[RFC mptcp-next v8 1/7] nvmet-tcp: define target tcp_proto struct

Geliang Tang posted 7 patches 7 hours ago
[RFC mptcp-next v8 1/7] nvmet-tcp: define target tcp_proto struct
Posted by Geliang Tang 7 hours ago
From: Geliang Tang <tanggeliang@kylinos.cn>

To add MPTCP support in "NVMe over TCP", the target side needs to pass
IPPROTO_MPTCP to sock_create() instead of IPPROTO_TCP to create an MPTCP
socket. Additionally, the setsockopt operations for this socket need to
be switched to a set of MPTCP-specific functions.

This patch defines the nvmet_tcp_proto structure, which contains the
protocol of the socket and a set of function pointers for these socket
operations. A "proto" field is also added to struct nvmet_tcp_port.

A TCP-specific version of struct nvmet_tcp_proto is defined. In
nvmet_tcp_add_port(), port->proto is set to nvmet_tcp_proto based on
whether trtype is TCP. All locations that previously called TCP setsockopt
functions are updated to call the corresponding function pointers in the
nvmet_tcp_proto structure.

This new nvmet_fabrics_ops is selected in nvmet_tcp_done_recv_pdu() based
on the protocol type.

RCU protection is added when accessing queue->port in the I/O path
(nvmet_tcp_alloc_cmd, nvmet_tcp_done_recv_pdu, nvmet_tcp_set_queue_sock)
to prevent use-after-free when a port is removed while asynchronous
operations (e.g., TLS handshake) are pending. The port structure is
released using kfree_rcu() in nvmet_tcp_remove_port(), and queue->port is
assigned using rcu_assign_pointer() in nvmet_tcp_alloc_queue().

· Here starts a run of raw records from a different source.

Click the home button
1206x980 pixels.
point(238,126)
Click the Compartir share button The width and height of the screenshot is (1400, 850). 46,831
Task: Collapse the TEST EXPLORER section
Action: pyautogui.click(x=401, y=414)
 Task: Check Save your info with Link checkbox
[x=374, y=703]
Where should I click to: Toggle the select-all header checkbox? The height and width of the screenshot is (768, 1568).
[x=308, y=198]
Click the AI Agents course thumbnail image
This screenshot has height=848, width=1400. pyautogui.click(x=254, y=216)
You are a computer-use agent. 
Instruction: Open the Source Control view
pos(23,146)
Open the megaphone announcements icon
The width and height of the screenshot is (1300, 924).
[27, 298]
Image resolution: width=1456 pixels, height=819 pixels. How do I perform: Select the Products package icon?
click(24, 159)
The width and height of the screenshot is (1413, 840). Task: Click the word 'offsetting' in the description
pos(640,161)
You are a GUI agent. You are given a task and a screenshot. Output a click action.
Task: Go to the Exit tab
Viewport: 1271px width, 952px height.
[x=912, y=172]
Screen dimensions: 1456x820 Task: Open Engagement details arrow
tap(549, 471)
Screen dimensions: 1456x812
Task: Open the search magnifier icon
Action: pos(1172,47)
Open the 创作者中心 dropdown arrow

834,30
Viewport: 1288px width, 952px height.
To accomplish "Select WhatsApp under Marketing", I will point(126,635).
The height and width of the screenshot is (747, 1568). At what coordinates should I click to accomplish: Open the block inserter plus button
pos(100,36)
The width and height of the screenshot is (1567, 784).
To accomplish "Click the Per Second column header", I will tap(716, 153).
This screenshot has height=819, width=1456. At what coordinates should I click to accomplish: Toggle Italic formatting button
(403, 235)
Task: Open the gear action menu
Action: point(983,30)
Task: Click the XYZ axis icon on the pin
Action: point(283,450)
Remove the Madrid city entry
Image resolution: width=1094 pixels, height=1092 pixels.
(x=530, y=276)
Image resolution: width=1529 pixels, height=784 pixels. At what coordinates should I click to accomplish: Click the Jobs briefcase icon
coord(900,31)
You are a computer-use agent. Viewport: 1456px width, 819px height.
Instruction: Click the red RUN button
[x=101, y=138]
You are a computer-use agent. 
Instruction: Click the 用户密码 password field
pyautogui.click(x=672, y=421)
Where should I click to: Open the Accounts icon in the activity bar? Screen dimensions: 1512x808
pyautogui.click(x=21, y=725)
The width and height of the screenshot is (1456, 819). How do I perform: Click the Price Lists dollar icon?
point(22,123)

Cc: Hannes Reinecke <hare@suse.de>
Co-developed-by: zhenwei pi <zhenwei.pi@linux.dev>
Signed-off-by: zhenwei pi <zhenwei.pi@linux.dev>
Co-developed-by: Hui Zhu <zhuhui@kylinos.cn>
Signed-off-by: Hui Zhu <zhuhui@kylinos.cn>
Co-developed-by: Gang Yan <yangang@kylinos.cn>
Signed-off-by: Gang Yan <yangang@kylinos.cn>
Signed-off-by: Geliang Tang <tanggeliang@kylinos.cn>
---
 drivers/nvme/target/tcp.c | 66 ++++++++++++++++++++++++++++++++-------
 1 file changed, 55 insertions(+), 11 deletions(-)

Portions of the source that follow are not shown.